▶ [Activity A] Print the passage of the PLS and ALS study description from "Healthy volunteers 18" up to and including "ensure good contact.".
▶ [Activity B] In the PLS and ALS study description, how far are subjects asked to walk when their motor function is rated?
▶ [Activity C] Write the next part of the PLS and ALS study description, picking up after its final sentence.

This study will test whether primary lateral sclerosis (PLS) and amyotrophic lateral sclerosis (ALS) affect parts of the brain responsible for thinking, planning, memory and emotion.

Healthy volunteers 18 years of age and older and patients with PLS and ALS may be eligible for this study.

Participants undergo the following procedures:

  • Rating motor function: Subjects are asked to contract certain muscles in the face, arms and legs, to tap their finger on a keyboard rapidly, to walk 20 feet, and to read a paragraph out loud.
  • Electroencephalography (EEG): The electrical activity of the brain (brain waves) is recorded while subjects tap their finger very slowly. For this test, electrodes are placed on the scalp using a cap or an adhesive substance. A conductive gel is used to fill the space between the electrodes and the scalp to ensure good contact.
  • Surface electromyography (EMG): The electrical activity of the muscles is measured. Electrodes filled with a conductive gel are taped to the skin over the muscle tested.
  • Neuropsychological testing: Testing may include questionnaires, pen-and-paper or computerized tests, and motor tasks.

▶ [Data provided]

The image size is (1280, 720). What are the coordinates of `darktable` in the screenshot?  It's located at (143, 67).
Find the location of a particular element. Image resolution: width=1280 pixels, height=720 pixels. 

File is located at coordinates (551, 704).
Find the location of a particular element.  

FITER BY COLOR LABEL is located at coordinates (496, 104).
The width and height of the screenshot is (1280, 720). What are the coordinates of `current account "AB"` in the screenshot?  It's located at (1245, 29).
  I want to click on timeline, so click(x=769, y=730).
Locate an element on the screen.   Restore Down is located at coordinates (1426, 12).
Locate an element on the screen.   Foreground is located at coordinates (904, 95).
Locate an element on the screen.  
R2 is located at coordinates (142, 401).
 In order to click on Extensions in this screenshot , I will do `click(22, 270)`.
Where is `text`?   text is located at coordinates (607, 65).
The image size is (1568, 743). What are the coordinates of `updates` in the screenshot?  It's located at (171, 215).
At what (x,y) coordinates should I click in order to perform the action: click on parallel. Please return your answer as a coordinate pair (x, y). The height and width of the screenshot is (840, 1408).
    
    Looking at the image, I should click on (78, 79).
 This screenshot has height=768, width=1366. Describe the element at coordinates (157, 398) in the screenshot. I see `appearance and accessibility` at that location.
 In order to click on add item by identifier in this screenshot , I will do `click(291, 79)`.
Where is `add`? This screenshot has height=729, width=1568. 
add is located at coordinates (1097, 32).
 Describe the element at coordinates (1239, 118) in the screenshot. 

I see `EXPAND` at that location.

▶ [Task output A]
Healthy volunteers 18 years of age and older and patients with PLS and ALS may be eligible for this study.

Participants undergo the following procedures:

  • Rating motor function: Subjects are asked to contract certain muscles in the face, arms and legs, to tap their finger on a keyboard rapidly, to walk 20 feet, and to read a paragraph out loud.
  • Electroencephalography (EEG): The electrical activity of the brain (brain waves) is recorded while subjects tap their finger very slowly. For this test, electrodes are placed on the scalp using a cap or an adhesive substance. A conductive gel is used to fill the space between the electrodes and the scalp to ensure good contact.

▶ [Task output B] 20 feet.

▶ [Task output C]
  • Magnetic resonance imaging (MRI): MRI uses a strong magnetic field and radio waves to produce images of the brain. The subject lies on a table that slides into the scanner. Scanning time varies from 20 minutes to 3 hours, with most scans lasting 45-90 minutes.

Condition or disease
Cerebral Cortex Dysfunction

Detailed Description:


The goal of this study is to see whether patterns of cerebral cortex dysfunction differ in Primary lateral sclerosis (PLS) and amyotrophic lateral sclerosis (ALS). The function of several regions of the cerebral cortex will be assessed by clinical, physiological, and neuropsychological tests. Magnetic resonance imaging will be carried out in a subset of patients to explore the correlation between functional and anatomical measures of these cortical areas.

Study Population:

30 patients with Primary lateral sclerosis who meet the diagnostic criteria for PLS proposed by Pringle and 30 patients with ALS who fulfill the revised El Escorial criteria for probable or definite ALS.

30 healthy volunteers will be studied to provide training and practice in using the rating scales and to provide age-matched controls for EEG and imaging studies.


A screening examination will be carried out under protocol 01-N-0145 to determine eligibility. Patients and caregivers will return for two or three visits for sessions of neuropsychological testing, a structured clinical neuropsychiatric evaluation, ratings of motor and clinical function, and measurement of movement-related cortical potentials with EEG. A subset of patients will undergo MRI scans for quantitative anatomical measures of cortical regions.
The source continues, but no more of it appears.